Policję zaalarmowała matka dziecka, po tym, jak kobieta jadąca rowerem wjechała w wózek z dzieckiem, który się przewrócił. Cyklistka straciła równowagę i sama upadła na chodnik. Kiedy matka dziecka wyczuła od kobiety woń alkoholu, zadzwoniła na komendę.

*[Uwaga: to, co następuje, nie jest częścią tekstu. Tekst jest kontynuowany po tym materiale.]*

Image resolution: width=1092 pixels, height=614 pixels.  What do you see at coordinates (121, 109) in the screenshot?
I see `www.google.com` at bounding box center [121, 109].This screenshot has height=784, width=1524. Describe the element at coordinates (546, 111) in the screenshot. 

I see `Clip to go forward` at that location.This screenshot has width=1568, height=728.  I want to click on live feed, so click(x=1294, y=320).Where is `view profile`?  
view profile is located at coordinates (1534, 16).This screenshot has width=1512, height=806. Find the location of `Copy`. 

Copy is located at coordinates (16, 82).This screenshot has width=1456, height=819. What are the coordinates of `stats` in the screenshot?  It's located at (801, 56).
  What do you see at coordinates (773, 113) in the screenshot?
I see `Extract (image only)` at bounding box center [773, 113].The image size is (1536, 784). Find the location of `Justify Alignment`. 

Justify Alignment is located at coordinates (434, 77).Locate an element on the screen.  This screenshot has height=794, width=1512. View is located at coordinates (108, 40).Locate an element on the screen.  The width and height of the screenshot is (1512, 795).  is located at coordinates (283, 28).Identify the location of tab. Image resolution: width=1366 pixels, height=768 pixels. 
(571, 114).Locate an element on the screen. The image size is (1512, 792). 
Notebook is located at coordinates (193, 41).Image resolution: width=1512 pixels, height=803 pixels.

- Funkcjonariusze potwierdzili przypuszczenia pokrzywdzonej. Przeprowadzone badanie na trzeźwość wykazało, że 48-letnia lubinianka ma w swoim organizmie ponad 2,5 promila alkoholu. Mundurowi zatrzymali kobietę, a wezwane na miejsce pogotowie zabrało dziecko do szpitala na diagnostykę i obserwację - mówi Sylwia Serafin z lubińskiej policji.
Na szczęście, dziecko nie odniosło żadnych obrażeń zagrażających jego zdrowiu.
- Jak pokazuje ta sytuacja pijany rowerzysta jest zagrożeniem nie tylko dla siebie, ale również dla innych uczestników ruchu drogowego. Niezależnie od wysokości poniesionej kary, najgorszą konsekwencją dla pijanego rowerzysty może być utrata zdrowia, a nawet życia. Gorzej, gdy swoim stanem i nieodpowiedzialnym zachowanie
spowoduje on zagrożenie dla innych, niewinnych ludzi- dodaje Sylwia Serafin.
Pijana rowerzystka stanie przed sądem. Może jej grozić do 2 lat więzienia.